• REQUEST: Reproduce every line of the records below verbatim, leaving the pictures out of your answer.

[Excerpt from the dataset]
-- Start --
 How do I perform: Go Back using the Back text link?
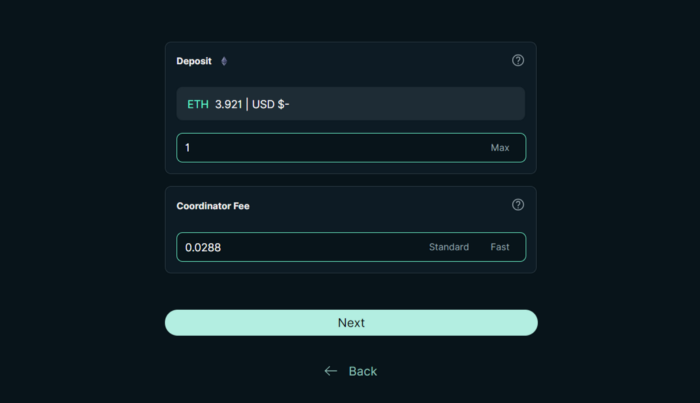coord(362,371)
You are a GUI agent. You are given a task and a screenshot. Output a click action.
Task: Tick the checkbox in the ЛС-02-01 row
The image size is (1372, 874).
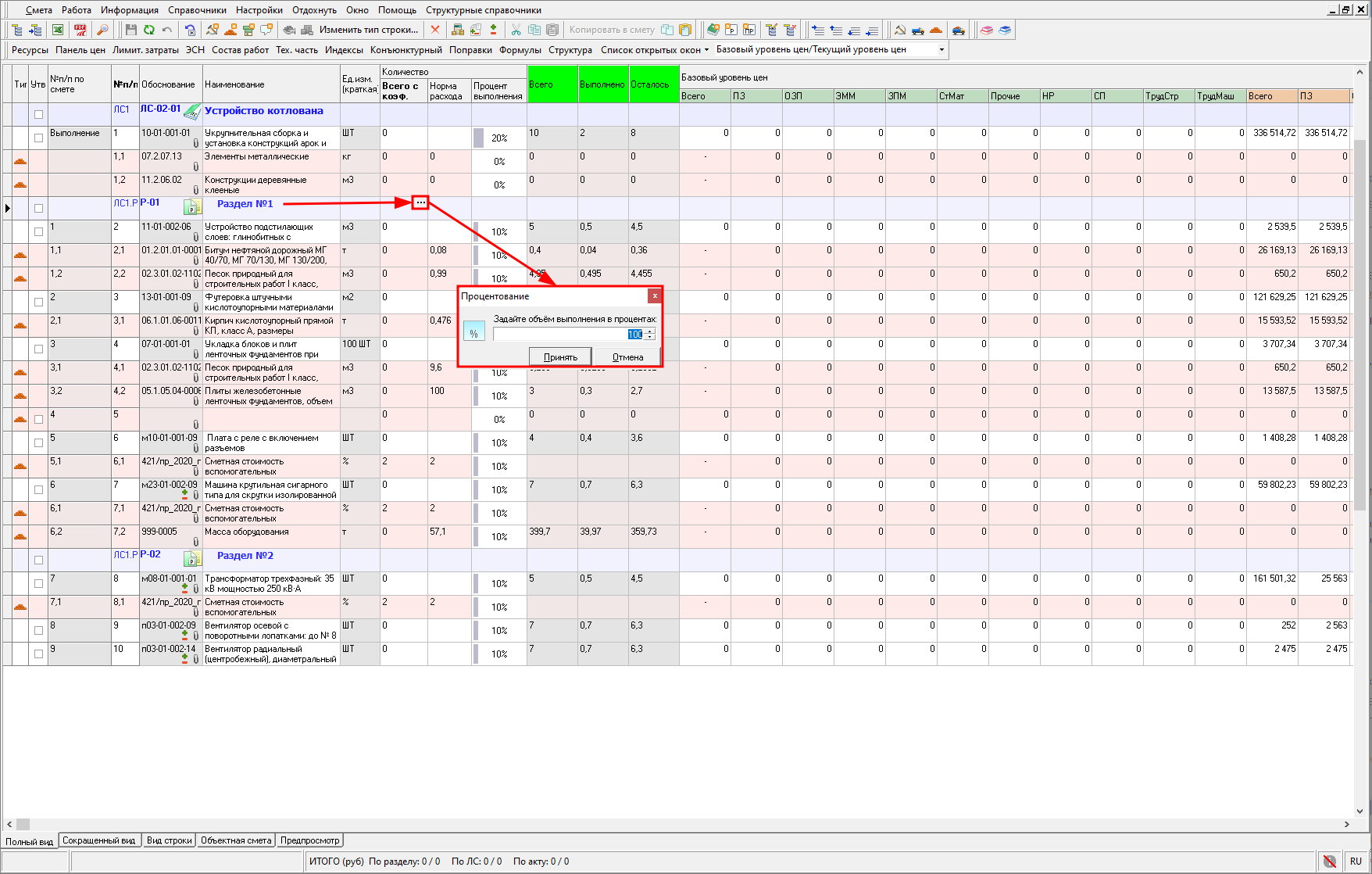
-- End --
• OUTPUT FOR THIS EXERCISE:
 How do I perform: Go Back using the Back text link?
coord(362,371)
You are a GUI agent. You are given a task and a screenshot. Output a click action.
Task: Tick the checkbox in the ЛС-02-01 row
The image size is (1372, 874).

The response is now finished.